** Start SELECTED EXTRACT **

San Antonio & A. P. Ry. Co. v. Wagner

Decision Date04 March 1914
Citation166 S.W. 24
PartiesSAN ANTONIO & A. P. RY. CO. v. WAGNER.<SMALL><SUP>†</SUP></SMALL>
CourtTexas Court of Appeals

Appeal from District Court, Bexar County; R. B. Minor, Judge.

Action by William Wagner against the San Antonio & Aransas Pass Railway Company. Judgment for plaintiff, and defendant appeals. Rehearing denied.

Houston, Boyle & Storey, of San Antonio, for appellant. John Sehorn, of San Antonio, for appellee.

FLY, C. J.

Appellee sued to recover damages arising from personal injuries inflicted on him through the negligence of appellant. It was alleged that appellee was a brakeman in the employment of appellant, and, while engaged in coupling a locomotive and car, it became necessary for him to stand on the footboard of the engine, between it and the car, and shove the knuckle of the coupler on the engine so as to put it in position to be coupled to the car, and, while so engaged, he slipped and fell, and his left foot was caught between the couplers and was crushed and mangled, and that he was otherwise seriously, painfully, and permanently injured. It was charged that appellant was negligent in having couplers which would not couple by impact, as required by law, and that such negligence was the direct and proximate cause of appellee's injuries. The evidence developed the fact that appellee was injured, as alleged, through the negligence of appellant in not having its cars properly equipped with couplers that would couple by impact, and prevent the necessity of going between the cars to couple them.

** End SELECTED EXTRACT **

▶ _TO BE DONE_
A) In one to three sentences, explain why the court opinion says the railway was charged with negligence.
B) Copy word for word the part of the court opinion that opens with the words containing "Appeal from District" and closes with "appeals. Rehearing denied.".
The lines that come next are not needed for anything here.

** Start DATA EXTRACT **

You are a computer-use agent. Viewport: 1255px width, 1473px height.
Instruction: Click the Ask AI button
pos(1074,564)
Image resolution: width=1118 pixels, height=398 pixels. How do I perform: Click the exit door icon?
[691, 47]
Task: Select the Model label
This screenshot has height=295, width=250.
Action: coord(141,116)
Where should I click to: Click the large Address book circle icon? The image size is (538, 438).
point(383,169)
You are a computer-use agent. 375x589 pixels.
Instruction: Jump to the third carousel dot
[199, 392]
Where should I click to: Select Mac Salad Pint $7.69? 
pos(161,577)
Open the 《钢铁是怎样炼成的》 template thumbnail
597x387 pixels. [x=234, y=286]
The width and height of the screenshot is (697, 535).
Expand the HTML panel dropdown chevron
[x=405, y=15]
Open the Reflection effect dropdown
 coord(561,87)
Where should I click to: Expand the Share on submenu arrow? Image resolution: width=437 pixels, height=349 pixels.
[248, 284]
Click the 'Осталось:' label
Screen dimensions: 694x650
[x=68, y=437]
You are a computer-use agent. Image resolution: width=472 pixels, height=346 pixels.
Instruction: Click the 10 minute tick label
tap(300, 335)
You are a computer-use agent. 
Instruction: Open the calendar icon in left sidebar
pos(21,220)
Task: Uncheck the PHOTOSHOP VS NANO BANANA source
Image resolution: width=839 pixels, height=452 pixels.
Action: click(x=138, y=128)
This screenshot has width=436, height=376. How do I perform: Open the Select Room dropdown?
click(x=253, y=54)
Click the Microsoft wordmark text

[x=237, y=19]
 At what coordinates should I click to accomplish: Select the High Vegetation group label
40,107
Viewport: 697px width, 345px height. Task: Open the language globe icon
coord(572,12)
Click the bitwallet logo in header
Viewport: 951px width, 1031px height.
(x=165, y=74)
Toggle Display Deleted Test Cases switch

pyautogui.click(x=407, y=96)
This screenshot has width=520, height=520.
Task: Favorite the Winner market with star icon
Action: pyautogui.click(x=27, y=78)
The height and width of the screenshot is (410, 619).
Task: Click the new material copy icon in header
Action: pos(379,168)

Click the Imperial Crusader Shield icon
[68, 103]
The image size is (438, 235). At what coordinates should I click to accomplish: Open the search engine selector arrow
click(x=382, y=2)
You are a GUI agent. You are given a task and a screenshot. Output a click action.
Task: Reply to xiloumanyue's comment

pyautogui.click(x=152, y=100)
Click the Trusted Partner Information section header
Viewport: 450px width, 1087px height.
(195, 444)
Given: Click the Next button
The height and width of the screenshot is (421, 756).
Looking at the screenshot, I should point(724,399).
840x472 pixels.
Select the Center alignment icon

** End DATA EXTRACT **

▶ _RESULTS OF THE EXERCISE_
A) The railway was charged with negligence for having couplers that would not couple by impact, as the law required. That negligence was alleged to be the direct and proximate cause of the brakeman's injuries.

B)
Appeal from District Court, Bexar County; R. B. Minor, Judge.

Action by William Wagner against the San Antonio & Aransas Pass Railway Company. Judgment for plaintiff, and defendant appeals. Rehearing denied.